The easing of Reserve Bank's home lending restrictions will make it easier for first-home buyers to secure a house, the Government has said.

But National's Housing spokeswoman Judith Collins said the changes to the loan-to-value ratio (LVR) restrictions is an acknowledgement that it's "pretty hard to get into a house".

This morning, the central bank eased LVR restrictions on both owner-occupiers and investors.

From January, banks would be allowed to lend 20 per cent (up from the current level of 15 per cent) of their new loans to owner-occupiers with a deposit of less than 20 per cent.


The Reserve Bank introduced high LVR restrictions in October 2013 to cool the property market.

Speaking to media, Reserve Bank Governor Adrian Orr said the bank was "some way away" from further changing the lending limits.

Any changes to the lending limits depended on the behaviour of the banks' level of responsibility going forward, Orr said.

Housing Minister Phil Twyford said changes to LVRs showed the Reserve Bank had acknowledged the housing market had stabilised.

He said the move to ease LVRs makes things "a little bit easier for first home buyers to get into the market".

Asked if the change would mean it would be easier for people to get into KiwiBuild homes, he said perhaps.

## Given records
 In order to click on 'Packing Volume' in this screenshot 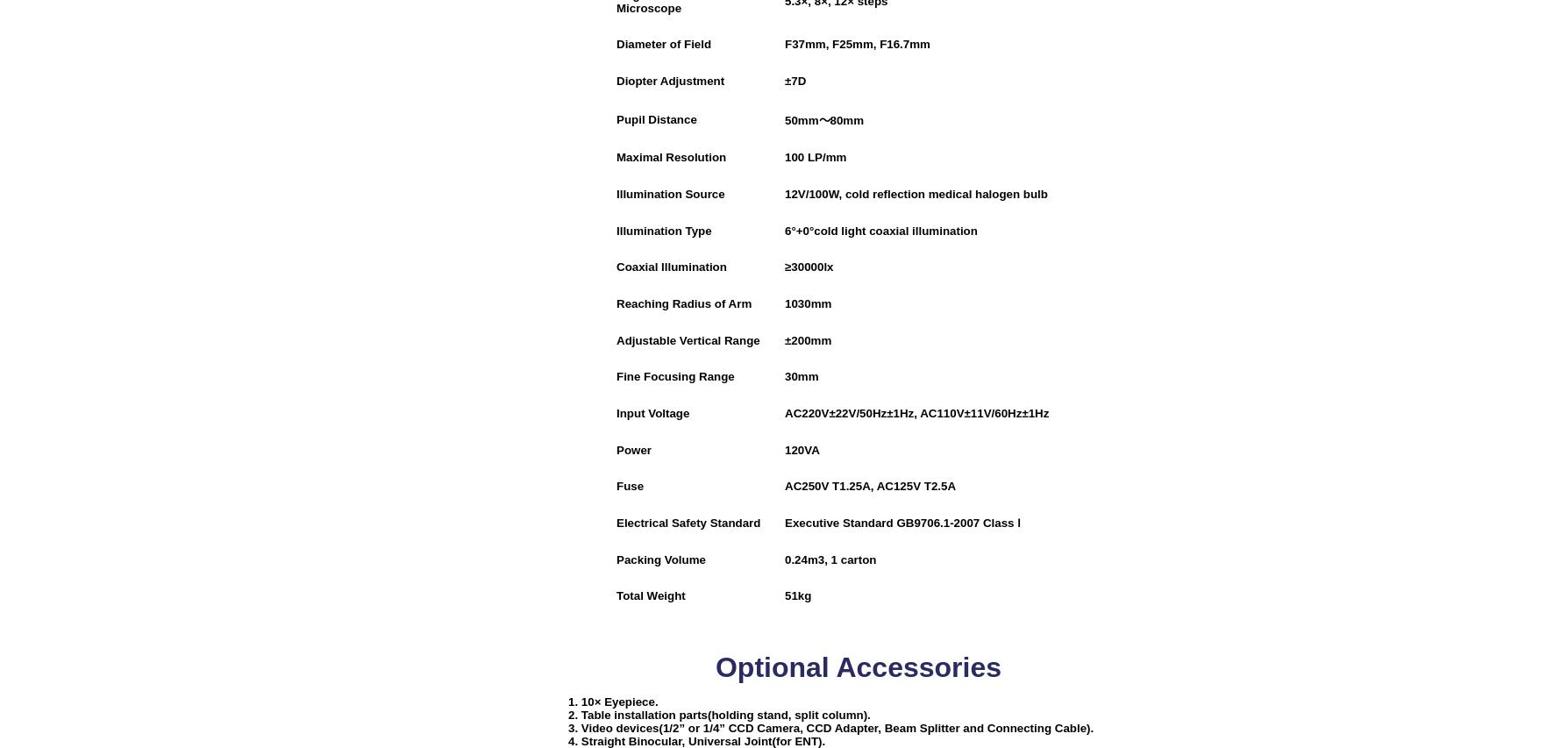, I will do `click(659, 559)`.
==
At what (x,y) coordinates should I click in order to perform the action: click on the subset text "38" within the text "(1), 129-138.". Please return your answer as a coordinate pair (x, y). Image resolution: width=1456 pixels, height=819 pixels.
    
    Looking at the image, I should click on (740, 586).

## Work to complete
Write out the part of the Reserve Bank article that begins at the words "The Reserve Bank introduced" and ends after the words "the lending limits.". Draw only on the Reserve Bank article, not on the items.

## Written solution
The Reserve Bank introduced high LVR restrictions in October 2013 to cool the property market.

Speaking to media, Reserve Bank Governor Adrian Orr said the bank was "some way away" from further changing the lending limits.